There are challenges because the stuff of my work – poverty, exploitation – is painful in itself, and sometimes further challenges simply working in this part of the world. Not long ago I spent a week in Cambodia, attending a regional training in anti-human trafficking advocacy. Participants came from five of the countries in the Mekong region. As we compared the advocacy climate and policy formation processes in our different countries, the diversity of context engendered some memorable exchanges. For example,

Lead Trainer: “Let's talk about community mobilisation. If you were planning to organise a march, rally or a protest in your town - in your country, what would you do first?”

Delegate from large communist country to the north (chuckling): “Reconsider.”

Or later,

Lead Trainer: “I’m now handing out flow-chart diagrams of the legislative process in each of your various countries, so you can analyse them...well, almost all of your countries... You folks, I'm so sorry, I looked all over the internet and couldn't find anything outlining the structure of your government...”

Delegates from totalitarian military state (laughing heartily): “Don't worry, there isn’t one! It's so simple we don't need a diagram. Our law is whatever the Senior General decides is a good idea.”
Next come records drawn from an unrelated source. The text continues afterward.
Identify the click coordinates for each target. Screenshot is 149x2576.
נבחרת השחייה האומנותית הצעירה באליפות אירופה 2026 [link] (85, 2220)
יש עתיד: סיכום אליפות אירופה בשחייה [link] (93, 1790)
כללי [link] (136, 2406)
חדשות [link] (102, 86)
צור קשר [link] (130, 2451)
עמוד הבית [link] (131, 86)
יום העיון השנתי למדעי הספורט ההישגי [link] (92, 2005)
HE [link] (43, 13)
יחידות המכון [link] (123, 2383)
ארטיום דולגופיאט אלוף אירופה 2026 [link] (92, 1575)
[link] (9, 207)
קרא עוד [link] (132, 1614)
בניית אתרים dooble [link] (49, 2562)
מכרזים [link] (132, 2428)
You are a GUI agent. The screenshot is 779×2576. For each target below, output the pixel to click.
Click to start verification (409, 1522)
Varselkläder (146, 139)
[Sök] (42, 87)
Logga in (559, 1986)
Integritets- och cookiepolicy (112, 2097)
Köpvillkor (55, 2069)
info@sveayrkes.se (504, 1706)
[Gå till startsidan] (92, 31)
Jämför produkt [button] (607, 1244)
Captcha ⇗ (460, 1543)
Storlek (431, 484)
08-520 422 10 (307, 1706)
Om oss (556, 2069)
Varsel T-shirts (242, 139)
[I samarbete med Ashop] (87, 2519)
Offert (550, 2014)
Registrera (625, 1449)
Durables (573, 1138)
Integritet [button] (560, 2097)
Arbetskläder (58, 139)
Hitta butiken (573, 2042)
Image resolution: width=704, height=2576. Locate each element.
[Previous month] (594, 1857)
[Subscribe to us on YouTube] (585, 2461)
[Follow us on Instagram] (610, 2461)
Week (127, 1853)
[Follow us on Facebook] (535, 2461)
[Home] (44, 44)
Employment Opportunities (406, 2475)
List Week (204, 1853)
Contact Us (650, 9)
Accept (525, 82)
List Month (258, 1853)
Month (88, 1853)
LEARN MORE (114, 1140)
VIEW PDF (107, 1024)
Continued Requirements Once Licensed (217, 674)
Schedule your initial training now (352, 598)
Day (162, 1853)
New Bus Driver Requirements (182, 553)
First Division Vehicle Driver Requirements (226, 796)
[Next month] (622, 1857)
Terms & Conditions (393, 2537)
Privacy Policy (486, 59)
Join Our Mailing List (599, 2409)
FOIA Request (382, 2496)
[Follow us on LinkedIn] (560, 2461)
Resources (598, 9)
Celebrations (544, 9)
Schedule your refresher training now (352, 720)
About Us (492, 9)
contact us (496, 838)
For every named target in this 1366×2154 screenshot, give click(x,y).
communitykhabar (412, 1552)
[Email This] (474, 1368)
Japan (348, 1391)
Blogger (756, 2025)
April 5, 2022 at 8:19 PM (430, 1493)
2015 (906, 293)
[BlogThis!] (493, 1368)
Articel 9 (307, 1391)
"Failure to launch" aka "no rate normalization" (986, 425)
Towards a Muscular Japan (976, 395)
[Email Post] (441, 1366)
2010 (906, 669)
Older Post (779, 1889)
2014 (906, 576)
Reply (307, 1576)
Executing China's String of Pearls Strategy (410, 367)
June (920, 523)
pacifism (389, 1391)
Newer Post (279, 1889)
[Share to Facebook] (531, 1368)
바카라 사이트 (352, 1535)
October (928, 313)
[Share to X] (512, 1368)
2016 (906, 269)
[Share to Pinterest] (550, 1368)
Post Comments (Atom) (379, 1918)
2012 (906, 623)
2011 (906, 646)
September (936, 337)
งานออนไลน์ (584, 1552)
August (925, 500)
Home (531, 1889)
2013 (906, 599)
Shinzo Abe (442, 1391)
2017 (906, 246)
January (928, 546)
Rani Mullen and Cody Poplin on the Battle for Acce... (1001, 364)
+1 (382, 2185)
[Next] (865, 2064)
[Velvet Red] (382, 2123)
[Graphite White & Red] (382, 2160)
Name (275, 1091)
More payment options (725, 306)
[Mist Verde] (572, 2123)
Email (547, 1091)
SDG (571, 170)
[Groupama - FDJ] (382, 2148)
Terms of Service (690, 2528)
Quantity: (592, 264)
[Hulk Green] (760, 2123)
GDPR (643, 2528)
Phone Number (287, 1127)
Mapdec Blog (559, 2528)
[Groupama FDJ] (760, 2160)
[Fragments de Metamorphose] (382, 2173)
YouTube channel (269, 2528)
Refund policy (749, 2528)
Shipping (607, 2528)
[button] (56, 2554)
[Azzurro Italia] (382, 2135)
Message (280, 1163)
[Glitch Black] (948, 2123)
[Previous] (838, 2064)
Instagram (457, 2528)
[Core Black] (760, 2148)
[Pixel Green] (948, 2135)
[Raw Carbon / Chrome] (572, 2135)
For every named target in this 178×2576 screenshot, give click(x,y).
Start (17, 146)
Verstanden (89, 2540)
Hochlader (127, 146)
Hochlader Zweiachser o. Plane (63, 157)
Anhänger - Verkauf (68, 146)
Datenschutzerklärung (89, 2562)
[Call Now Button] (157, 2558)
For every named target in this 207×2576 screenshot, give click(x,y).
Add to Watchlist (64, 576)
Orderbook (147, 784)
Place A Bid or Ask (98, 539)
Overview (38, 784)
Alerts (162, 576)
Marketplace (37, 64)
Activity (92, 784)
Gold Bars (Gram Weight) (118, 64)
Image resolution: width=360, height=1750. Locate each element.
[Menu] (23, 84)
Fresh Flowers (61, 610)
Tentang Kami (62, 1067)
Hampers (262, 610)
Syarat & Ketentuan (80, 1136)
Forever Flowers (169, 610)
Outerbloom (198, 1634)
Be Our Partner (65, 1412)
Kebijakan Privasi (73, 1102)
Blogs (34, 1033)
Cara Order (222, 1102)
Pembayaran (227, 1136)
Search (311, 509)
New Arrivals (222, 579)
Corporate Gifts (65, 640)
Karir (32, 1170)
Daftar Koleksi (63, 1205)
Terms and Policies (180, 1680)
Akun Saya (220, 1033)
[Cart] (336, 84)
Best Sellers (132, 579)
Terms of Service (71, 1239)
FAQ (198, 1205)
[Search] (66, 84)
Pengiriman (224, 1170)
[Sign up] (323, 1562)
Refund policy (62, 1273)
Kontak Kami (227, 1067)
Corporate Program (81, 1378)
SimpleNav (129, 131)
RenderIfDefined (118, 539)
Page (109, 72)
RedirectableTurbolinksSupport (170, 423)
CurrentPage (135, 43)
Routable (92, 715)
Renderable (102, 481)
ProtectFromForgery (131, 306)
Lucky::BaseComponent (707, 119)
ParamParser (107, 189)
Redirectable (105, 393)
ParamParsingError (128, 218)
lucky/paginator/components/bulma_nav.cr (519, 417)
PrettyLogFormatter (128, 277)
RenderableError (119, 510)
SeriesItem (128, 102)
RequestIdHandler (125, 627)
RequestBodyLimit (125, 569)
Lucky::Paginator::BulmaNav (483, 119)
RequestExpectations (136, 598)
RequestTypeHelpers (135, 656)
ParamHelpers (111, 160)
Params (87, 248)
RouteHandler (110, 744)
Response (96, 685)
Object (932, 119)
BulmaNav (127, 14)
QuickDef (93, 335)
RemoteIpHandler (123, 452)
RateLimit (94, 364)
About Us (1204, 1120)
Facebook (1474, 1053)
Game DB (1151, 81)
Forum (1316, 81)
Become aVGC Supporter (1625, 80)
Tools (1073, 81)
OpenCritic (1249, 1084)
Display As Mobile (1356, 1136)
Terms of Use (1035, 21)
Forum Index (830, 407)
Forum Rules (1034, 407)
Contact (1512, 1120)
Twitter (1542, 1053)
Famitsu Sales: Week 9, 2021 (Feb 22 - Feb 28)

At moments like these we all laughed, because it was funny and because really, what else can you do? Here is some more development-speak for you: “Advocacy in Restricted Contexts.” That my colleagues in these neighbouring countries face extreme difficulties goes without saying, and the pain beneath the humour is heartbreaking.

So it goes without saying that my work here is difficult, but it’s also incredibly rewarding. I’m so happy to have the opportunity to be doing what I’m doing. I know that what I’m doing is worthwhile and is changing people’s lives. In fact since my main professional focus is program monitoring and evaluation – designing and implementing ways to measure and communicate the impact of our projects – I can say that with greater surety than many development workers: It’s actually a big part of my job to figure out whether what we’re doing is working and, if it isn’t, how it can be fixed. So far, the evidence seems to say that we’re doing a good job.

*I’m not talking here about abjectly poor people, refugees, etc who, generally speaking, have more immediate concerns. I’m talking about average, comparatively middle-class Bangkokians: my peers and colleagues.

petra at work part one: what I do

We’ve now been in Thailand for almost half of our planned stay, and I feel pretty well at home. Professionally I’m very happy indeed, as my work is engaging, challenging, full of variety, contributing to a more just world, and using my skills and abilities to an extent to which I can feel proud. It is, as we say in the Bay State, wicked.

My official title is Anti-Human Trafficking and Advocacy Program Officer – e.g. I am an Officer of the World Vision Foundation of Thailand Anti-Human Trafficking and Advocacy Program. On the local level, we work with communities to 1) raise awareness about human trafficking, labour exploitation, and how to protect oneself from both, and 2) fix other problems that make people vulnerable to human traffickers (in development-speak, this is “increasing community resilience” and “decreasing vulnerabilities”). We also advocate nationally and regionally for the adoption and effective implementation of policies, laws, Standard Operating Procedures, Memorandums of Understanding, etc. to combat human trafficking and assist trafficking victims.*

My work is a lively mixture of writing, reading, thinking, planning, travelling, talking, teaching, and organising. I spend about 35% of my time at my desk in a crowded Bangkok office. I plan trainings and develop curricula for them, write reports on recent trainings I’ve lead or trips I’ve taken, read periodic reports from our project locations, and write reports to send back to the World Vision offices that fund World Vision projects in Thailand (primarily the US, Australia, and Canada, but also Japan and Hong Kong). I develop presentations about the program to share with partner organizations, and write the content for communications materials like fact sheets, flyers, issue briefs, etc. I keep up-to-date with the latest research and information about human trafficking – especially materials published in English. Recently I’ve been working closely with one of my colleagues to develop and finalise our anti-human trafficking advocacy plan for the next six month.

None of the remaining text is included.